◆ **Assigned task 1**:
In the passage on eating clay, how is Talbinah described?
◆ **Assigned task 2**:
Pick up the passage on eating clay after its final sentence and continue writing it.

In this process of renewal I find myself needing to go back to knowing nothing, to be led instead of leading, to lean on other recipes and not create my own. But still, this clay is asking to be yielded, asking to be met with satisfaction, which relays a kind of reciprocity in the relationship. I wonder about a full circle in the metaphoric of being clay-made and of eating clay, as opposed to eating out of clay. Clay is no longer only the food vessel (or wall or floor or roof dressing, among other home necessities), it is remembered as the vessel of our bodies, while we are also eating clay. A strange cannibalism, perhaps, but really a longing for connection, for reclaiming our place in a world run according to necropolitics in the guise of sustainability goals or economic empowerment.
In this moment, I offer a recipe as an attempt at reconnection, as an offering for some ease:
Our recipe for Talbinah, the gentle milky barley porridge, with a generous dusting of the clay from this land.

◆ **Source material**:
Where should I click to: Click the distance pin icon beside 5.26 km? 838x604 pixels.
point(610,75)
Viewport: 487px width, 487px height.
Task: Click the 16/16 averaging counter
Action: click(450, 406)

◆ **Response 1**:
As a gentle milky barley porridge.

◆ **Response 2**:
Ingredients: One cup of milk
Two to three tablespoons of barley flour. We prefer to toast it a little bit before, freshly ground is best.
An offering of prehistoric clay, a spicing of memories, stories and secrets. Just enough to draw in astringency but not enough to detract from the creaminess.
One teaspoon of ghee
One teaspoon of honey
One deseeded date
Method: Heat up the milk gently and as it climbs, dust in the barley flour, sieving the hard bits out. Stir after each tablespoon, this ensures even texture.
Serve with a teaspoon of ghee and a teaspoon of honey. Garnish with a date when the porridge is still piping hot, let the date collapse and soften.
May this warm your heart and enrich your future memories.